The Skunk Remedy Recipe

This remedy does work.  Thank you to Paulkrebaum for this valuable information that was taken from his website.

 

 

 

The Skunk Remedy Recipe

In a plastic bucket, mix well the following ingredients:

1 quart of 3% Hydrogen Peroxide

1/4 cup of baking soda

1 to 2 teaspoons liquid soap

for very large pets one quart of tepid tap water may be added to enable complete coverage.

 

Wash pet promptly and thoroughly, work the solution deep into the fur. Let your nose guide you, leave the solution on about 5 minutes or until the odor is gone. Some heavily oiled areas may require a “rinse and repeat” washing.

Skunks usually aim for the face, but try to keep the solution out of the eyes – it stings. If you have any cuts on your hands you might want to wear latex gloves for the same reason.

After treatment, thoroughly rinse your pet with tepid tap water.

Pour the spent solution down the drain with running water.

NEVER, ever, store mixed solution in a closed bottle, sprayer,etc. Pressure will build up until the container bursts. This can cause severe injury.

 

**********Notes**************

1) Clean plastic mixing containers and utensils are preferred. Metals encourage auto-decomposition of the peroxide.

2) Hydrogen Peroxide 3% solution is usually sold in pint (500ml) bottles, so you’ll need two. The 3% grade is often marked “U.S.P.”, meaning that it meets the standards for medical use and purity as set forth in the United States Pharmacopoeia.

The use of other strengths/grades is not recommended unless you’re a chemist, and even then a trip to the 24-hour drugstore is much better than a trip to the emergency room.

3) Use baking soda, not baking powder. “Arm and Hammer” is one popular brand. Baking soda is also called: Sodium Bicarbonate, Sodium Bicarbonate, U.S.P., Bicarbonate of Soda, and Sodium Hydrogen Carbonate. Do not confuse any of the above with Washing Soda, which is Sodium Carbonate. Washing Soda is about 100 times more alkaline than Baking Soda and can cause skin burns to both you and your pet.

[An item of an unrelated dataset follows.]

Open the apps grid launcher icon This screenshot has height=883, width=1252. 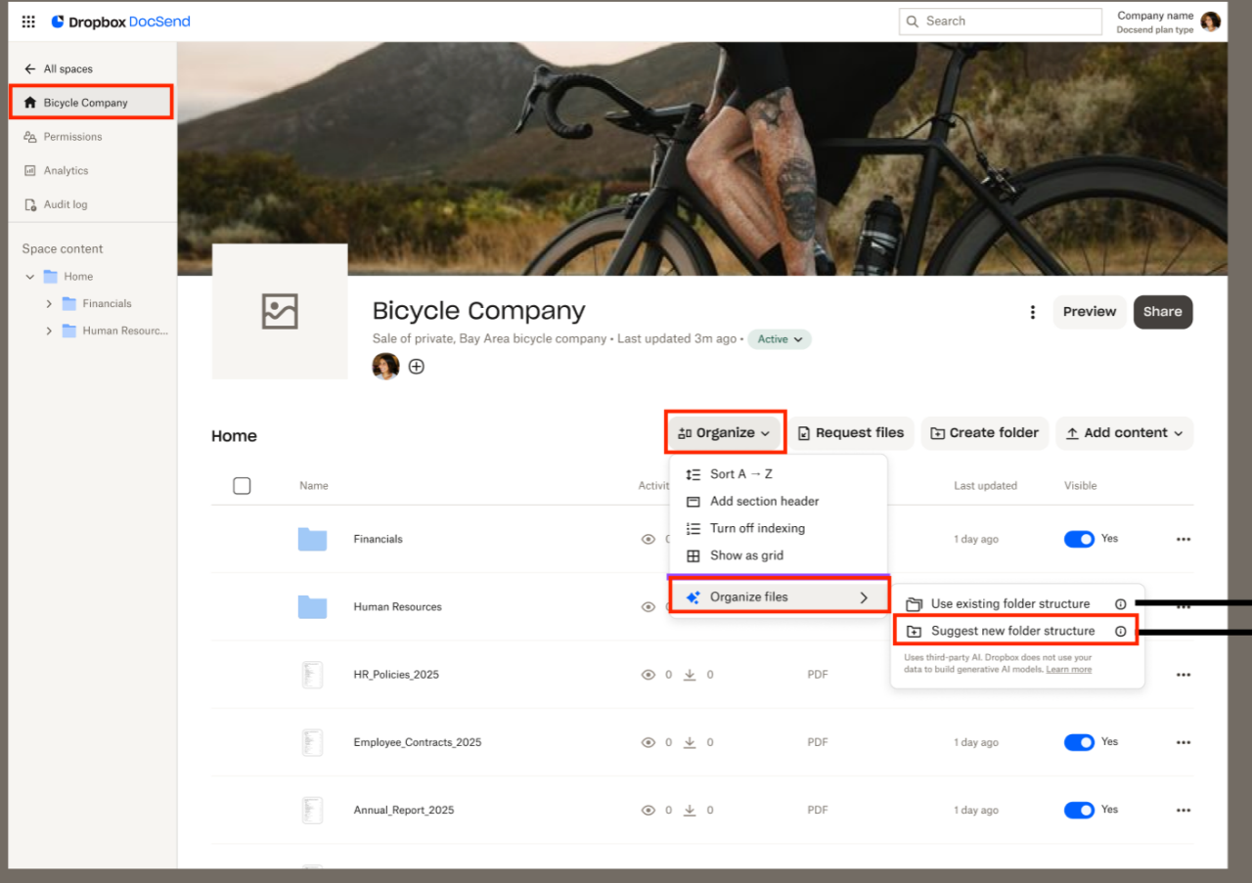tap(28, 22)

4) Two preferred brands are “Softsoap” and “Ivory Liquid”. As far as auto-decomposition of the peroxide is concerned, the surfactant package in these two is fairly inert. Heavy-duty grease-cutting brands such as “Dawn” are less inert, and hair shampoo is probably the worst.

5) Once mixed, the peroxide slowly breaks down into water and oxygen gas. Thus it gets weaker with time and so it should be used promptly. The exact rate depends on temperature, pH, and catalysts such as trace amounts of metals (iron,etc.) in the soap and/or tap water.

Look for an expiration date on your peroxide. If you’re using stuff which has been sitting around in your medicine cabinet for years, buy fresh peroxide.

6) Tepid: lukewarm.

7) All brand names mentioned in this website are trademarks of their various owners.